▶ The data:
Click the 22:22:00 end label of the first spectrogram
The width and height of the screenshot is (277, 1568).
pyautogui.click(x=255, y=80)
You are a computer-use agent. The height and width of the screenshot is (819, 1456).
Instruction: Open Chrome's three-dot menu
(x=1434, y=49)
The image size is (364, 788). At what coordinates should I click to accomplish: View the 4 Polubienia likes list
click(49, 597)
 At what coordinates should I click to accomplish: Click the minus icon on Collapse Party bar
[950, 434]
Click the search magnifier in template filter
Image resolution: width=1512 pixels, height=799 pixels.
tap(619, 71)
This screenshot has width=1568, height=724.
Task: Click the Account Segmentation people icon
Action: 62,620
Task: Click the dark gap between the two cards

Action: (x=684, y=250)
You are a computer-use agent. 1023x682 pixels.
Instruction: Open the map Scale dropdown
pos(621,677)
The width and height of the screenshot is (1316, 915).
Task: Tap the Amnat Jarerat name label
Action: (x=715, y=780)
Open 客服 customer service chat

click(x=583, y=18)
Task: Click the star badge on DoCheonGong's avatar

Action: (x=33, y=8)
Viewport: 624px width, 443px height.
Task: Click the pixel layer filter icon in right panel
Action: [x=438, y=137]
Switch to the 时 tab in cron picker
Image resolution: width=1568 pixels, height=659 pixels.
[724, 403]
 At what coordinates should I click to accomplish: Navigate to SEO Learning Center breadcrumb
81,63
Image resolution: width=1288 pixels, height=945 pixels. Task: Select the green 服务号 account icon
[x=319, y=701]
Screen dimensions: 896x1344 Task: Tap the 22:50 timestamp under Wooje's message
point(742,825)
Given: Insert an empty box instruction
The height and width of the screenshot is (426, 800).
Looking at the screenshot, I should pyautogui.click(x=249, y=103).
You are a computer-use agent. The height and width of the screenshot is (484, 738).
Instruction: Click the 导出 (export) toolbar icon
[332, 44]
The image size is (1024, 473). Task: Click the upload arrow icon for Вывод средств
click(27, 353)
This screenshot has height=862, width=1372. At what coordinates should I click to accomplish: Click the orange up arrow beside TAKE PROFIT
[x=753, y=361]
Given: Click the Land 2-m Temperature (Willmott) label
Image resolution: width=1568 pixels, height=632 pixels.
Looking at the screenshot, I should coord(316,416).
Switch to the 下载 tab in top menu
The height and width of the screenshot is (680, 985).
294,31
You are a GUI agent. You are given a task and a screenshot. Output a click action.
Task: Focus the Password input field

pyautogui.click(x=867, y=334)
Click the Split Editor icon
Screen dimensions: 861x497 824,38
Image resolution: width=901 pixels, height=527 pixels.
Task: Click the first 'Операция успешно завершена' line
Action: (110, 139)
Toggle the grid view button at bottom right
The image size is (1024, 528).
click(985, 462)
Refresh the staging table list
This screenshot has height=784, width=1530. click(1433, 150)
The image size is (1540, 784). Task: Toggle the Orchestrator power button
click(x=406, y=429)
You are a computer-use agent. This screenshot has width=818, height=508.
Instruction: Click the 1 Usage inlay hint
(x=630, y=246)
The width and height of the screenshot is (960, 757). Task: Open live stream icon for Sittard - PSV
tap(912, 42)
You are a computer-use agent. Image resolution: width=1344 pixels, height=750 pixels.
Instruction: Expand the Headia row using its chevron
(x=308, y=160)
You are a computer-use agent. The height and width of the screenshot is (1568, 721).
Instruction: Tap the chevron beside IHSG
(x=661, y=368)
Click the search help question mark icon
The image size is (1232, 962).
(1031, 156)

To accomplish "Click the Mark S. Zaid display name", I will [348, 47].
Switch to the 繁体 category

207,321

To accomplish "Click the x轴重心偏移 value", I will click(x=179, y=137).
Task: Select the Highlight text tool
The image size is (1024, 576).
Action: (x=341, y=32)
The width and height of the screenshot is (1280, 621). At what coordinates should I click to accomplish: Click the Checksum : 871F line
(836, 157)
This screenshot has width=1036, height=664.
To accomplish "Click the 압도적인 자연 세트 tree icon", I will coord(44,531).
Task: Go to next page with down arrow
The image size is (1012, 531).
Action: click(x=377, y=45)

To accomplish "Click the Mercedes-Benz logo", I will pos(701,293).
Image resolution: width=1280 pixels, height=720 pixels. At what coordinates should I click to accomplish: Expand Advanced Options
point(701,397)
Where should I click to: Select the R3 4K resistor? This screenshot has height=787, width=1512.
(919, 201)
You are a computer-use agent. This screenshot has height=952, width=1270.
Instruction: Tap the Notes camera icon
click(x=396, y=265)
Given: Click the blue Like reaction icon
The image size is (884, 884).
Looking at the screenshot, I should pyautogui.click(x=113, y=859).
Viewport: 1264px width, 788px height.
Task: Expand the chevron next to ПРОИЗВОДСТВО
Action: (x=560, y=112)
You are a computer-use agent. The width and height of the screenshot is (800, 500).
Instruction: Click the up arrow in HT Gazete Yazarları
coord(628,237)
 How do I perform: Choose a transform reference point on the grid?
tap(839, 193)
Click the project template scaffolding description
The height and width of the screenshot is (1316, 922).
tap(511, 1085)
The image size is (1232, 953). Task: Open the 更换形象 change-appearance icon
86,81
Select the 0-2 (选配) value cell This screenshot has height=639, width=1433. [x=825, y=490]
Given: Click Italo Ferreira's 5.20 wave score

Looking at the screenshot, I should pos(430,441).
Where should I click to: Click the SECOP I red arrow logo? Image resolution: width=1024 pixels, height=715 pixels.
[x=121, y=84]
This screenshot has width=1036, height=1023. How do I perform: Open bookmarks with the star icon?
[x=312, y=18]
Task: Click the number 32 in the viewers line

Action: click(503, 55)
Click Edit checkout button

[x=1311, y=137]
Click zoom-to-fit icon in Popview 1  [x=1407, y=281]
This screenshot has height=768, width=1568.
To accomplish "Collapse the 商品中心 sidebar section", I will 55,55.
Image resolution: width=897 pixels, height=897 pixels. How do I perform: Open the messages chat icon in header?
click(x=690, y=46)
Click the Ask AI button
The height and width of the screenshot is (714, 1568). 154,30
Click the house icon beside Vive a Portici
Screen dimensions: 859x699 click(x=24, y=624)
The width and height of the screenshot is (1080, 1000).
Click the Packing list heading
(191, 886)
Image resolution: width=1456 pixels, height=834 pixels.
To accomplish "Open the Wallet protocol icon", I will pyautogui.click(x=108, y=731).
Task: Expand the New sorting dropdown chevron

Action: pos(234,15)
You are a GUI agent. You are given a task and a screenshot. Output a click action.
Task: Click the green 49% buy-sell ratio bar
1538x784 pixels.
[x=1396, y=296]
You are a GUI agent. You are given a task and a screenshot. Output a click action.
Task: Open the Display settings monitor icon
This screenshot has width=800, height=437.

▶ Exercise objective: Transcribe the lines of the records verbatim, starting at the line containing "Task: Select the Highlight text tool" and ending at the line containing "[x=121, y=84]", both included.

▶ Correct response:
Task: Select the Highlight text tool
The image size is (1024, 576).
Action: (x=341, y=32)
The width and height of the screenshot is (1280, 621). At what coordinates should I click to accomplish: Click the Checksum : 871F line
(836, 157)
This screenshot has width=1036, height=664.
To accomplish "Click the 압도적인 자연 세트 tree icon", I will coord(44,531).
Task: Go to next page with down arrow
The image size is (1012, 531).
Action: click(x=377, y=45)

To accomplish "Click the Mercedes-Benz logo", I will pos(701,293).
Image resolution: width=1280 pixels, height=720 pixels. At what coordinates should I click to accomplish: Expand Advanced Options
point(701,397)
Where should I click to: Select the R3 4K resistor? This screenshot has height=787, width=1512.
(919, 201)
You are a computer-use agent. This screenshot has height=952, width=1270.
Instruction: Tap the Notes camera icon
click(x=396, y=265)
Given: Click the blue Like reaction icon
The image size is (884, 884).
Looking at the screenshot, I should pyautogui.click(x=113, y=859).
Viewport: 1264px width, 788px height.
Task: Expand the chevron next to ПРОИЗВОДСТВО
Action: (x=560, y=112)
You are a computer-use agent. The width and height of the screenshot is (800, 500).
Instruction: Click the up arrow in HT Gazete Yazarları
coord(628,237)
 How do I perform: Choose a transform reference point on the grid?
tap(839, 193)
Click the project template scaffolding description
The height and width of the screenshot is (1316, 922).
tap(511, 1085)
The image size is (1232, 953). Task: Open the 更换形象 change-appearance icon
86,81
Select the 0-2 (选配) value cell This screenshot has height=639, width=1433. [x=825, y=490]
Given: Click Italo Ferreira's 5.20 wave score

Looking at the screenshot, I should pos(430,441).
Where should I click to: Click the SECOP I red arrow logo? Image resolution: width=1024 pixels, height=715 pixels.
[x=121, y=84]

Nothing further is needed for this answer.